Keep going on your ‘round’ at a time - tension/tighten DS, tighten NDS, de-stress, check true and dish, check tension on DS, and adjust how much the next round (if any) are, and use ‘flags’ (and be aware you should be nearing final tension in most cases using round spokes) to avoid windup. Depending on how slack/loose or tight the wheels are, you can skip a few rounds of de-stressing, but make sure to do it at least a few times and de-stress when you’re at/near final tension.
Finally, let’s check all spoke tensions on the high side using the WTA app or just ensure you’re within 10-20% of target across all DS/high side spokes. If you find any high side spokes way out of range, it’s usually the combination of one too tight with the surrounding same-side spokes too loose - these should have been caught and corrected already, but do a final check, then check for any high/low on the NDS, not targeting tension there but just spoke average tension without large dips beyond 10-20% spoke to spoke, then wrap on lateral then radial truing and final dish check/correction (all spokes on a side for dish correction).
Your final truing and dishing should hit the targets of tension within 10-20%, lateral within 0.2mm to max of 0.5mm deviation, radial <= 0.5-1mm, and dishing <= 1mm of a difference or gap side to side.
Congratulations - you have a rideable wheel(set)!

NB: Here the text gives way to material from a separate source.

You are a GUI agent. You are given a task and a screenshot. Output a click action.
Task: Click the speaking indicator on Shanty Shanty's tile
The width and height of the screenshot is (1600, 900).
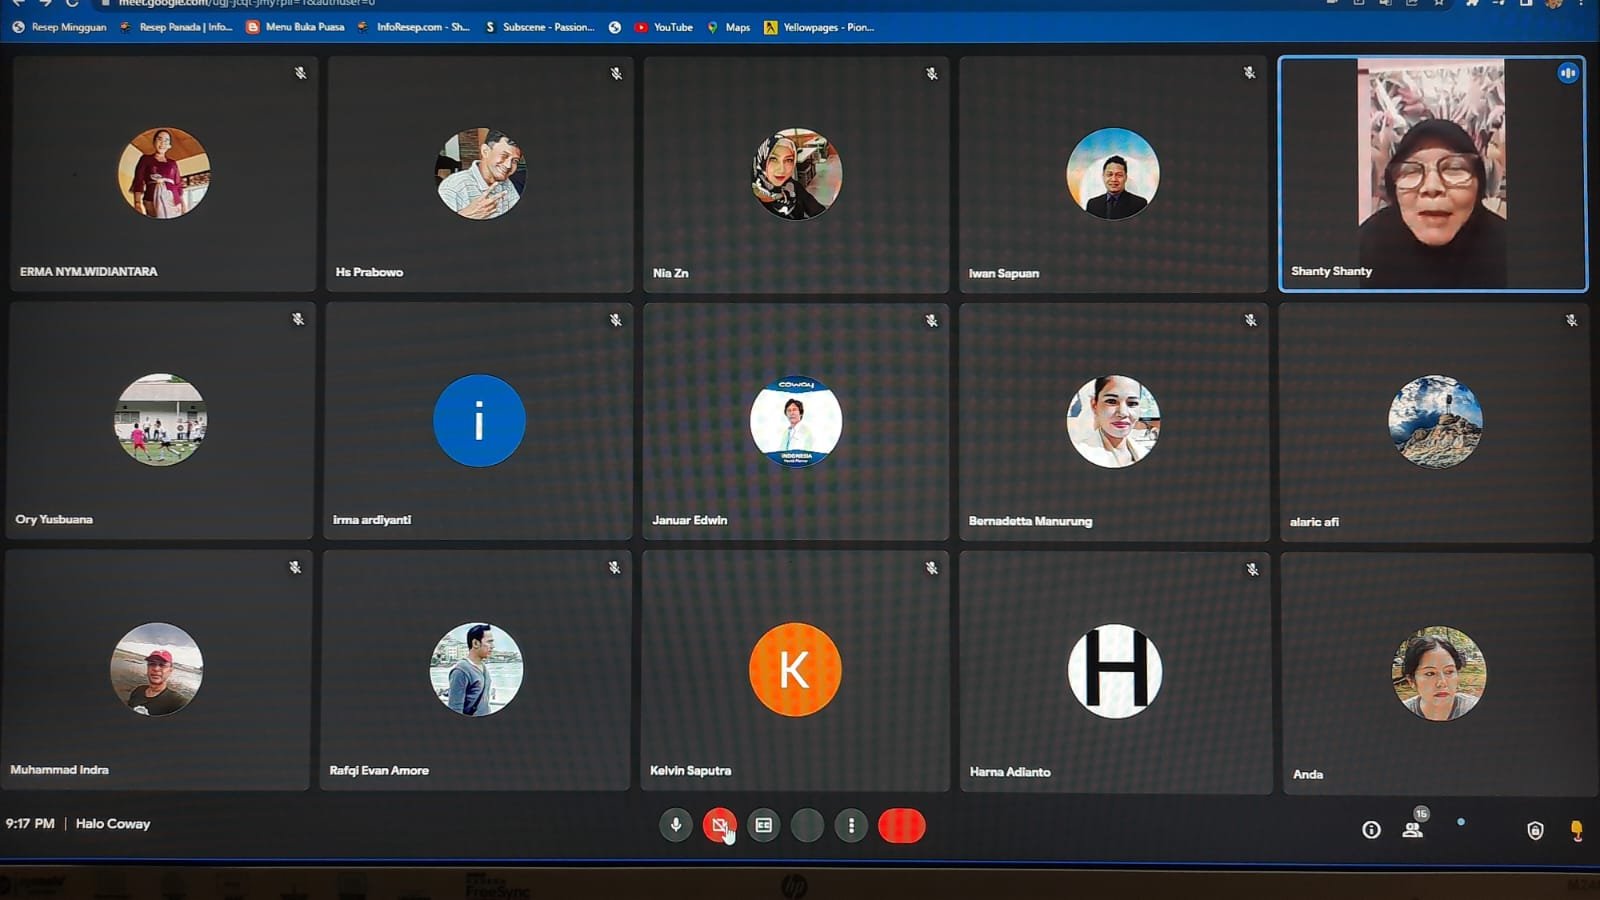coord(1567,73)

You’ll need to mount tires, and for most cases, I’d highly suggest considering going tubeless - you can check out that writeup here, mount your disc rotors, and rear cassette and you’re ready to mount and ride.
On your first ride, you may hear some pinging coming from the wheels - this is effectively the spokes unwinding that weren’t in the prior series of de-stressing. If you used the spoke flags, lube, didn’t go crazy on tension and stress relieved several times, it should be pretty minimal (like a few wheel rotations at most) and then stop. This could have been avoided by more or more complete de-stressing during building, but it’s not the end of the world. On this particular wheelset, I had a couple of small pings then done after a wheel revolution or so on the bike riding.
It’s well worth recording your build details - all components, ERD measured, spoke lengths, and final tension measured if applicable, as well as if your spoke lengths were spot on, or on the short or long side as you may build another in the future, as well as simply wanting to keep the spoke information handy in the event you eventually break a spoke or two and need to replace them.
It’s worth paying attention during the first couple of rides - you shouldn’t need to adjust anything, but it’s worth checking tension and observing if lateral trueness is more or less being kept (you don’t need to pull the wheels at this point, flip the bike or put on a repair stand and spin the wheels. Unless you’re seeing significant issues, at most you may need to do a few minor lateral corrections then short of wheel damage or extreme incidents you generally shouldn’t need to touch the wheels again if properly built. Note that tension may drop once tires are mounted and pressurized - this is fine; don’t try to increase to match the original target, just make sure no spokes went way out of tension vs the others. I check my wheel trueness and tension at season end and season start as a pre-cautionary measure, but otherwise just ride after the ‘few ride check-in.’
Congratulations - you’re now a wheel builder!